■ INFORMATION SUPPLIED ■
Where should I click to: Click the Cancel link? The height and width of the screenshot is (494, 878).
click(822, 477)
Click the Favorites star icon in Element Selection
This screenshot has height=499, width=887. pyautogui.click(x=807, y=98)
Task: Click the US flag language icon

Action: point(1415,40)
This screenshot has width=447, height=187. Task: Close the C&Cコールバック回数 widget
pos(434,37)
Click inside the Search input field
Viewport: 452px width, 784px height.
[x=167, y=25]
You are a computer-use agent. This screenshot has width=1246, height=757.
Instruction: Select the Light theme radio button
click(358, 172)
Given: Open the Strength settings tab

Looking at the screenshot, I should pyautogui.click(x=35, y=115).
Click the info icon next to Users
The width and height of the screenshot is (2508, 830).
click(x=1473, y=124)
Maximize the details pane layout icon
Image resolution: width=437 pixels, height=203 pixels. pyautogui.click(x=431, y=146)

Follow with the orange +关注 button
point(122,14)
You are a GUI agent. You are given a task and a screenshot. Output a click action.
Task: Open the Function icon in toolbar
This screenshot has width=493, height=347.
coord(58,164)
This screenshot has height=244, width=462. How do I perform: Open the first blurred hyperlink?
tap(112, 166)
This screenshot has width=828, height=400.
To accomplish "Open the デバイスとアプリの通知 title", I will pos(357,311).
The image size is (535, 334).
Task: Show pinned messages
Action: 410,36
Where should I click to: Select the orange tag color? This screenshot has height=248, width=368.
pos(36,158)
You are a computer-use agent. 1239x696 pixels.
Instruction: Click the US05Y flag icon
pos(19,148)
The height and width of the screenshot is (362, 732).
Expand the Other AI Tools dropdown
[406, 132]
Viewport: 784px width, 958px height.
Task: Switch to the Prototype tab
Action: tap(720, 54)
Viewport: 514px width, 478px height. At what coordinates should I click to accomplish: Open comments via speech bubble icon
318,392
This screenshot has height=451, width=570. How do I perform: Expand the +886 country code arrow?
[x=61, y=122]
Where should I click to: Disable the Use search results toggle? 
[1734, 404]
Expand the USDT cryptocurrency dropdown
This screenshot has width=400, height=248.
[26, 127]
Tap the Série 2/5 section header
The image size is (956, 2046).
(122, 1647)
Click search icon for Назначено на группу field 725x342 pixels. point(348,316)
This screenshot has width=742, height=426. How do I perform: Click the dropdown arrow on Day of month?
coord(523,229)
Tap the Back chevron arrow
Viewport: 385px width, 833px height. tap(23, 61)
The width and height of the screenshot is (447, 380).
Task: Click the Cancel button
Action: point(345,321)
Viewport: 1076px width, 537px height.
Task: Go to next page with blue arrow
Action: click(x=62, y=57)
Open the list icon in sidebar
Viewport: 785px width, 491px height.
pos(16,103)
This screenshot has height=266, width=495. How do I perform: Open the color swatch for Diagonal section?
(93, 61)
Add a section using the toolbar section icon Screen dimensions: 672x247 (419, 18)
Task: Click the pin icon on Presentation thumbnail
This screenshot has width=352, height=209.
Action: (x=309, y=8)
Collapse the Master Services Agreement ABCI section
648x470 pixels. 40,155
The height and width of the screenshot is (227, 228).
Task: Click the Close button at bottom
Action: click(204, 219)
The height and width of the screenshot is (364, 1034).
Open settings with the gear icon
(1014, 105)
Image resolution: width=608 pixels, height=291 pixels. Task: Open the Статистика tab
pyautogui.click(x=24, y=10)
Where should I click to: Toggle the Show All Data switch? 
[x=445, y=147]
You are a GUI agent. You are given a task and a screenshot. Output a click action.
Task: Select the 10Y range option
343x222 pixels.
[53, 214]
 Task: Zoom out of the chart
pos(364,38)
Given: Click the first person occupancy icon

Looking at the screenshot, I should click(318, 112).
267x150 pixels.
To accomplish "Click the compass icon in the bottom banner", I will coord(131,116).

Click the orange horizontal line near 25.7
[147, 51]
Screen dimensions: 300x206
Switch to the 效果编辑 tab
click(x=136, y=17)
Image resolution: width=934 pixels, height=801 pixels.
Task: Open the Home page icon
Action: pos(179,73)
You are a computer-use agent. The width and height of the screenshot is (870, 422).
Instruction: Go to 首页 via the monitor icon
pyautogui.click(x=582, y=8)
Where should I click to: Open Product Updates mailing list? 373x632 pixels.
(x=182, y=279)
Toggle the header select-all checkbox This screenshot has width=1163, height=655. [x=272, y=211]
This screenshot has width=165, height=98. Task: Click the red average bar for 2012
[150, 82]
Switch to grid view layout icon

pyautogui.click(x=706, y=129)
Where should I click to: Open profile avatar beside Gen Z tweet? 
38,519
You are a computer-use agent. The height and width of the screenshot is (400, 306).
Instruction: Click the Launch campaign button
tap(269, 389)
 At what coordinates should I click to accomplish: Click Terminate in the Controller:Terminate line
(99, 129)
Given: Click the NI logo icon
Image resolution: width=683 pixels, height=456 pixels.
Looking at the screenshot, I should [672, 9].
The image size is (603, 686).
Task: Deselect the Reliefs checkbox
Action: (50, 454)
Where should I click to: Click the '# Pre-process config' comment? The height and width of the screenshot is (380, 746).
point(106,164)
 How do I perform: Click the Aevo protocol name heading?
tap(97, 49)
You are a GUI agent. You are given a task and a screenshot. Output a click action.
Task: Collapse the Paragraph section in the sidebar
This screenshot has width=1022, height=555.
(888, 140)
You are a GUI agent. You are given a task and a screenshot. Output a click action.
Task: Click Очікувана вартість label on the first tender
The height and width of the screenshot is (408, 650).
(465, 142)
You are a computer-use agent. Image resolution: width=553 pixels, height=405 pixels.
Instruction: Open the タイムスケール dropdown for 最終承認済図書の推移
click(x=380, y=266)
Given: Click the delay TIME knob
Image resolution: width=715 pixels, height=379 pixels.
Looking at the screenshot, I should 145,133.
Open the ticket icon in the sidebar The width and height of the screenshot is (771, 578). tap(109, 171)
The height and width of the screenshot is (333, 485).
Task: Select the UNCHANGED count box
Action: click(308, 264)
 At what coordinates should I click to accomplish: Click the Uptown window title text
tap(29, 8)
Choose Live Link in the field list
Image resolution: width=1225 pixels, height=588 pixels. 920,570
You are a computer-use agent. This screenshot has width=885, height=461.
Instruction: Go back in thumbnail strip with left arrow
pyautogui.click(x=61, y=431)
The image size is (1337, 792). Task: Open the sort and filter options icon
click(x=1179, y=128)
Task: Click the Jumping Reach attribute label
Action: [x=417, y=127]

■ ASSIGNMENT ■
Print exactly the lines of the records from the one containing "The image size is (1337, 792)." through the end, and nothing besides them.

■ EXERCISE RESULT ■
The image size is (1337, 792). Task: Open the sort and filter options icon
click(x=1179, y=128)
Task: Click the Jumping Reach attribute label
Action: [x=417, y=127]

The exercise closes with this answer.